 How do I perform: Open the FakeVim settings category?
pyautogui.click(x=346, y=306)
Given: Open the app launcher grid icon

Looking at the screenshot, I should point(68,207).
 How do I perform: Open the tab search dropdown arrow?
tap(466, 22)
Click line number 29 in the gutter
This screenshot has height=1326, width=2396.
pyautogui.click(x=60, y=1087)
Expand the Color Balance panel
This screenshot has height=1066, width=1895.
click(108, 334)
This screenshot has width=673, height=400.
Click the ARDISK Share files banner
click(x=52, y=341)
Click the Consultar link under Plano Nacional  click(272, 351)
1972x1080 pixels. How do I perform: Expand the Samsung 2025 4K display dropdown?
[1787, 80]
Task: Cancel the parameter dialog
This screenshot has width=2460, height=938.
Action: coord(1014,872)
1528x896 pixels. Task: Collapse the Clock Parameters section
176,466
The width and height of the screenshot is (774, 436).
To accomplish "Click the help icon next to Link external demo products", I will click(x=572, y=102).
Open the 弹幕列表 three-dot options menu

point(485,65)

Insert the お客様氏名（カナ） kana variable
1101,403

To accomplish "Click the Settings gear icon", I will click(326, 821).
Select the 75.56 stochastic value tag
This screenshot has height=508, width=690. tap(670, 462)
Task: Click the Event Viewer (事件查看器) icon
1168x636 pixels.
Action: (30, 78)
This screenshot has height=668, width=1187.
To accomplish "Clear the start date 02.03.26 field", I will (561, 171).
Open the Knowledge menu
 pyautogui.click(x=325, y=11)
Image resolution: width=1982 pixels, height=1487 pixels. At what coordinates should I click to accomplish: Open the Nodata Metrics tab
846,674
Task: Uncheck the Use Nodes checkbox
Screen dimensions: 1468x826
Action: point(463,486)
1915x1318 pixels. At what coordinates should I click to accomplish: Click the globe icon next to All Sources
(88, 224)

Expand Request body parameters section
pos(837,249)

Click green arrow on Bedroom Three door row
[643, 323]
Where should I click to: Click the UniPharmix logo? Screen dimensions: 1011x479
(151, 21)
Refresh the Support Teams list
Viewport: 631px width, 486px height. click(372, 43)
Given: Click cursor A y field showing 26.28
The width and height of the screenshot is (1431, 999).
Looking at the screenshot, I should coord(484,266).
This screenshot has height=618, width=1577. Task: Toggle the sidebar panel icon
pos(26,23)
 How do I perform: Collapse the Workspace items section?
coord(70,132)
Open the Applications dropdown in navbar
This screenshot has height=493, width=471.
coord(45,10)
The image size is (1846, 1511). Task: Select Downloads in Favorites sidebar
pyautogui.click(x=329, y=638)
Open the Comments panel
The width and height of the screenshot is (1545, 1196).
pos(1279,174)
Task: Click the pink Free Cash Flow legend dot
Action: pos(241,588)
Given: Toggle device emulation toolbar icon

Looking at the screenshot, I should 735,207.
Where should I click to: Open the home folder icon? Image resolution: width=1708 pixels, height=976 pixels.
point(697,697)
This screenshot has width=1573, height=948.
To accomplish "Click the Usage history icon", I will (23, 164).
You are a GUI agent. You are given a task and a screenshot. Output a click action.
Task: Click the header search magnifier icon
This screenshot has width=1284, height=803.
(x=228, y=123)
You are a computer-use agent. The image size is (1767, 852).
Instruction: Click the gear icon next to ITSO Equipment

Task objective: Nothing but lines that contain "agent" should appear in the answer. Copy each from the records.

Output below:
You are a GUI agent. You are given a task and a screenshot. Output a click action.
You are a computer-use agent. The image size is (1767, 852).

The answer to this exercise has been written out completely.